For the 24 hours to 23:00 GMT, the EUR slightly rose against the USD and closed at 1.1337 on Friday.
On the data front, the Euro-zone’s final consumer price inflation slowed for the third consecutive month to 1.4% on an annual basis in January, confirming the preliminary print and in line with market expectations. In the previous month, the CPI had recorded a revised rise of 1.5%.
Separately, in Germany, seasonally adjusted final gross domestic product (GDP) remained steady on a quarterly basis in the fourth quarter of 2018, at par with market expectations and confirming the preliminary print. In the prior quarter, GDP had registered a drop of 0.2%. Meanwhile, the nation’s Ifo business climate index slid to its lowest level since December 2014 to 98.5 in February, compared to a revised level of 99.3 in the prior month. Market participants had envisaged the index to ease to a level of 98.9. Moreover, the Ifo business expectations index unexpectedly declined to a level of 93.8 in February, defying market expectations for an unchanged reading. In the prior month, the index had registered a revised level of 94.3. Further, the Ifo current assessment index dropped to a level of 103.4 in February, more than market consensus for a decline to a level of 103.9. In the preceding month, the index had registered a revised reading of 104.5.

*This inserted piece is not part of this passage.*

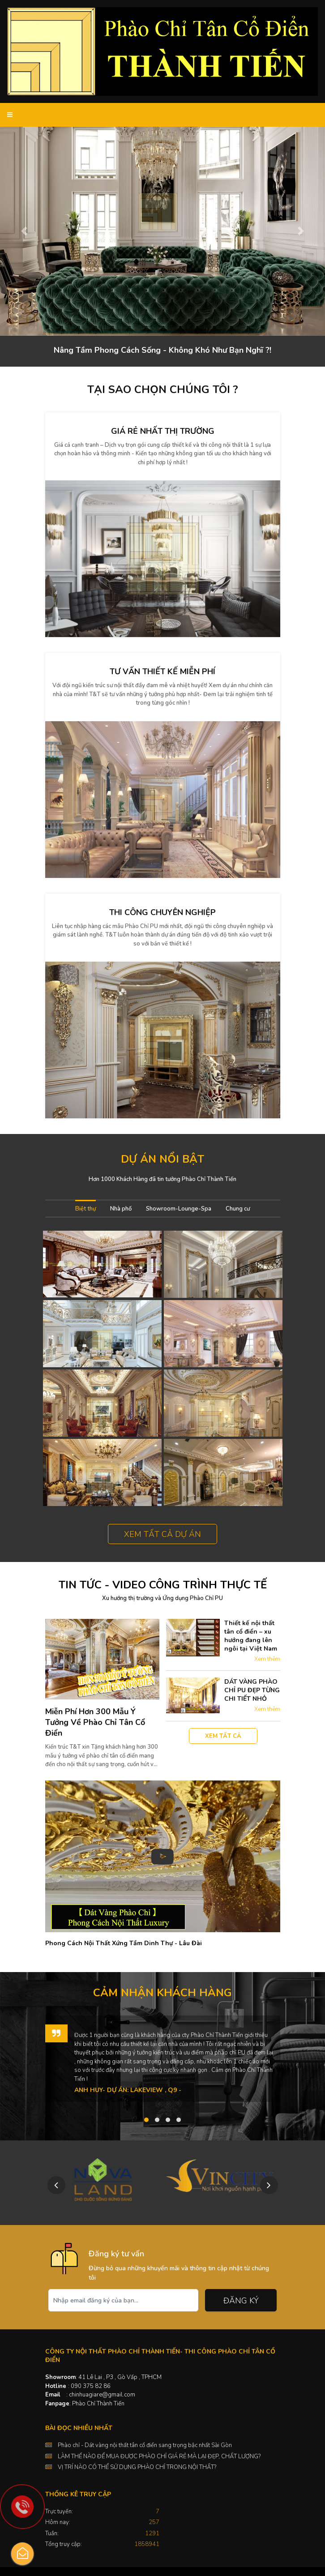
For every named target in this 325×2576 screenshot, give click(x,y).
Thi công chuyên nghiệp (162, 912)
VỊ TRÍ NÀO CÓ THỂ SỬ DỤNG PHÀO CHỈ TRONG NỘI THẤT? (137, 2467)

In the Asian session, at GMT0400, the pair is trading at 1.1342, with the EUR trading a tad higher against the USD from Friday’s close.
The pair is expected to find support at 1.1320, and a fall through could take it to the next support level of 1.1298. The pair is expected to find its first resistance at 1.1360, and a rise through could take it to the next resistance level of 1.1378.
Amid lack of macroeconomic releases in the Euro-zone’s today, traders would focus on the US Chicago Fed national activity index for January and the Dallas Fed manufacturing activity for February, scheduled to release later in the day.
The currency pair is showing convergence with its 20 Hr and 50 Hr moving averages.